Regarding the families encountered, 3 large families stand out: Mirai, Gafgyt and Tsunami. Their behavior is similar and they are divided into two different modules.
- Propagation module. The malware tries to create a botnet as large as possible and therefore uses different scanning and exploitation techniques in order to infect as many devices as possible.
- Attack module. The botnet performs a Distributed Denial-of-Service (DDoS) attack using different techniques such as SYN, UDP, HTTP floods.
Five different types of agents related to the malware have been found: malware distributors, command and controls (C&C), DNS agents, certificate agents and simple communication agents. Of these five, those with malicious behavior have been analyzed in more depth: malware distributor and command and control.
Malware distributor
Malware campaigns usually have servers that distribute the malware payload. These servers have been called malware distributors. Using a communication service (94% of them use HTTP) they distribute the same malware that is compiled for various IoT architectures.

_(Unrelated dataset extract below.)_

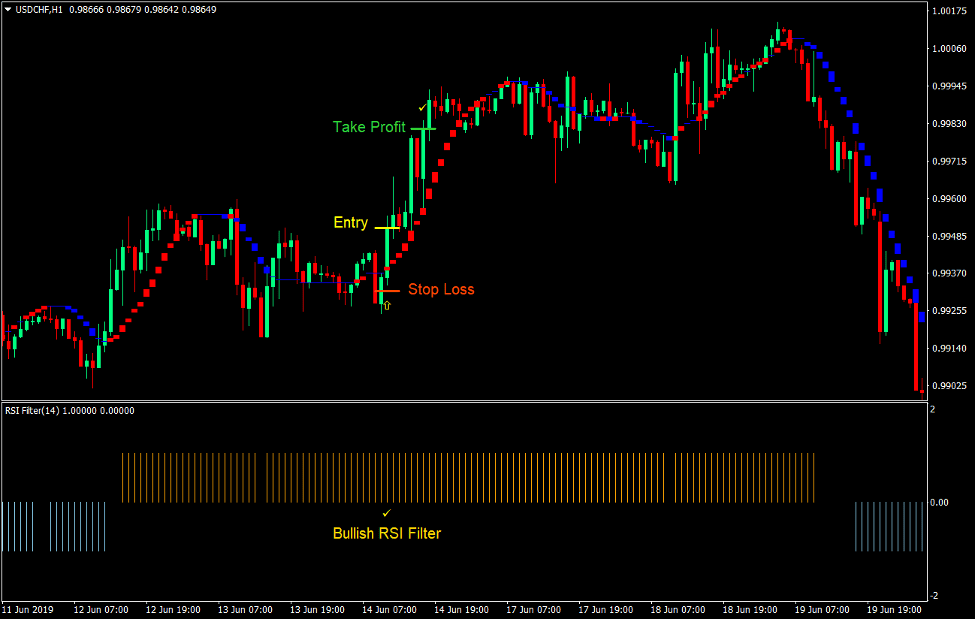Click the green Take Profit label
The image size is (977, 620).
point(368,127)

Here the distribution of the agents and binaries, being red the binaries and black the agents.
221 HTTP malware distributors and 7 using the HTTPS protocol have been found. Each agent of this type is related on average to 12.5 binaries. This is because the malware distributor delivers the same malware for different architectures (it can be seen in this image that it distributes the same malware for 15 different architectures).
Command and Control
These agents are a server that sends commands to infected devices and can perform different malicious behaviors. The protocols that have been found to send commands are BitTorrent DHT which is a P2P protocol, IRC and HTTP. In total 678 such agents have been found and each C&C controls 3.33 binary malware on average.
Here is a list of commands from a C&C of a Tsunami binary sample.
It is also interesting to note that 30,3% of C&C agents behave as malware distributors at the same time. This means that most of the agents have one functionality but there is a smaller percentage that have several functionalities.
Geographical Analysis
In the case of C&Cs and malware distributors, the country with the largest presence is the United States. In fact, this country accounts for one-third of all C&C agents and malware distributors. The countries that appear most frequently are the same in both cases: United States, Netherlands and Germany. The percentage of the three countries being more than 60%. With this data we can assume that the different malware campaigns distribute their agents in the same countries.